Carnoy's solution is a cauterizing agent composed of acetic acid, chloroform, absolute alcohol and ferric chloride that provides chemical necrosis. Recent reports demonstrate that its use in the pathological region was related to recurrence of 0 to 20 %, and has dehiscence, infection, bone sequestrations formation and paresthesia as possible complications (Morgan et al.; Chirapathomsakul et al.; Pogrel; Ribeiro-Júnior et al.). Cryotherapy is a method also described which consists of using liquid nitrogen to promote superficial necrosis of the surgical area. It has been reported with a recurrence rate of 11.5 % and complications such as soft tissue necrosis, wound dehiscence and prolonged recovery (Pogrel). Peripheral ostectomy is based on the removal of 1 to 2 mm of bone tissue over the entire length of surgical area. It is a simple technique that can be easily performed, has a low complications rate, and has been related to recurrence of 13.1 to 18.2 % (Morgan et al.; Pogrel; Ribeiro-Júnior et al.). Studies have shown that the use of decompression technique, associated with enucleation and peripheral ostectomy, presents satisfactory results, and a work with follow-up from 4 months to 5 years did not present any recurrence case (Pogrel). In the case reported, the complementary treatment chosen was peripheral osteoctomy, due to its simple execution, requiring easily available surgicalinstruments and demonstrating good results regarding the recurrence rate.
It is worth mentioning that long-term follow-up is essential, due to high risk of recurrence and appearance of new keratocysts (Evans et al.; Pogrel). The request for an annual panoramic radiograph in syndromic patients should be part of the assistance protocol (Rayner et al.; Baliga & Rao; Figueira et al.). Therefore, semiannual supervision for the first five years and annually thereafter is of great importance for patients affected by GGS (Rayner et al.; Baliga & Rao; Figueira et al.). In our case, the patient is being followed up for 3 years, with no evidence of recurrence or new lesions appearance.
CONCLUSION
The Gorlin-Goltz Syndrome diagnosis is directly related to treatment to be instituted and the case prognosis, and therefore, it is essential that it is obtained early. This disorder can be identified through routine radiographic examinations and assessments of the patient's systemic manifestations. Thus, it is necessary that dental surgeons and doctors recognize the manifestations of this disorder and act in a multidisciplinary way to accelerate the process of diagnosis and treatment, paying attention to general signs and symptoms, and not just focused on their practice area.
The use of computed tomography is important for the detection and precise location of the lesions, and its evaluation can guide the treatment to be instituted.
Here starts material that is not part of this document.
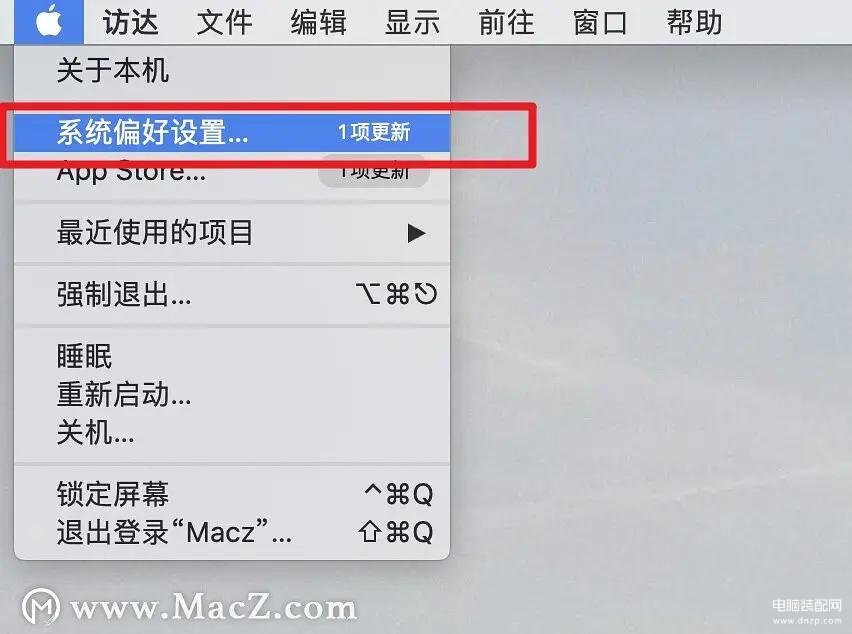Open the 窗口 menu
Viewport: 852px width, 634px height.
[x=600, y=22]
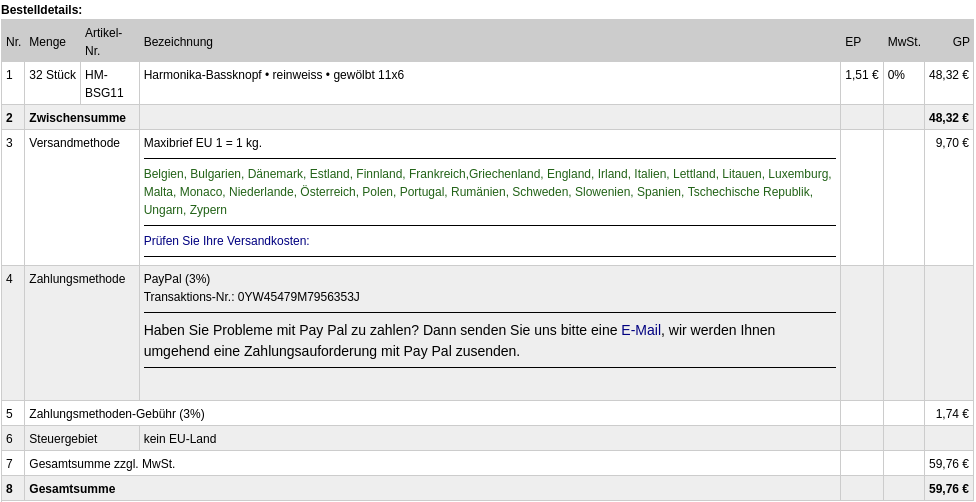
Task: Click the Harmonika-Bassknopf product description
Action: [x=274, y=75]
Decompression therapy for large lesions associated with enucleation and peripheral ostectomy is a conservative and simple treatment that has shown adequate results. Follow-up is essential for the early detection of possible recurrences. In addition, due to its hereditary component, it is essential that the investigation occurs not only in the patient, but also in his/her family.